## List of tasks:
a – According to the Coty stock analysis, what sales decline is estimated for the next 12 months?
b – List the product categories that the Coty stock analysis says Coty's beauty business spans.
c – Reproduce the part of the Coty stock analysis starting with "With a portfolio" and going on through "to better businesses.".

## Text for analysis:
■ ■ ■ ■
Coty (COTY)

Underperform
We wouldn’t buy Coty. Its weak sales growth and low returns on capital show it struggled to generate demand and profits. StockStory Analyst Team
Anthony Lee, Lead Equity Analyst
Kayode Omotosho, Equity Analyst

1. News

2. Summary

Underperform

Why We Think Coty Will Underperform

With a portfolio boasting many household brands, Coty (NYSE:COTY) is a beauty products powerhouse spanning cosmetics, fragrances, and skincare.

  • Estimated sales decline of 2.7% for the next 12 months implies a challenging demand environment
  • Absence of organic revenue growth over the past two years suggests it may have to lean into acquisitions to drive its expansion
  • Low returns on capital reflect management’s struggle to allocate funds effectively
Coty’s quality doesn’t meet our expectations. We’re redirecting our focus to better businesses.
■ ■ ■ ■
## Exercise data:
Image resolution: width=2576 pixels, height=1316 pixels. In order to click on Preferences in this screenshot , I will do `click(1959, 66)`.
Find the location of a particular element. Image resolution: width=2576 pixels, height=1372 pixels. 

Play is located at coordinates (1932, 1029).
■ ■ ■ ■
## Outputs for the tasks:
a – 2.7%

b – Cosmetics, fragrances, and skincare.

c –
With a portfolio boasting many household brands, Coty (NYSE:COTY) is a beauty products powerhouse spanning cosmetics, fragrances, and skincare.

  • Estimated sales decline of 2.7% for the next 12 months implies a challenging demand environment
  • Absence of organic revenue growth over the past two years suggests it may have to lean into acquisitions to drive its expansion
  • Low returns on capital reflect management’s struggle to allocate funds effectively
Coty’s quality doesn’t meet our expectations. We’re redirecting our focus to better businesses.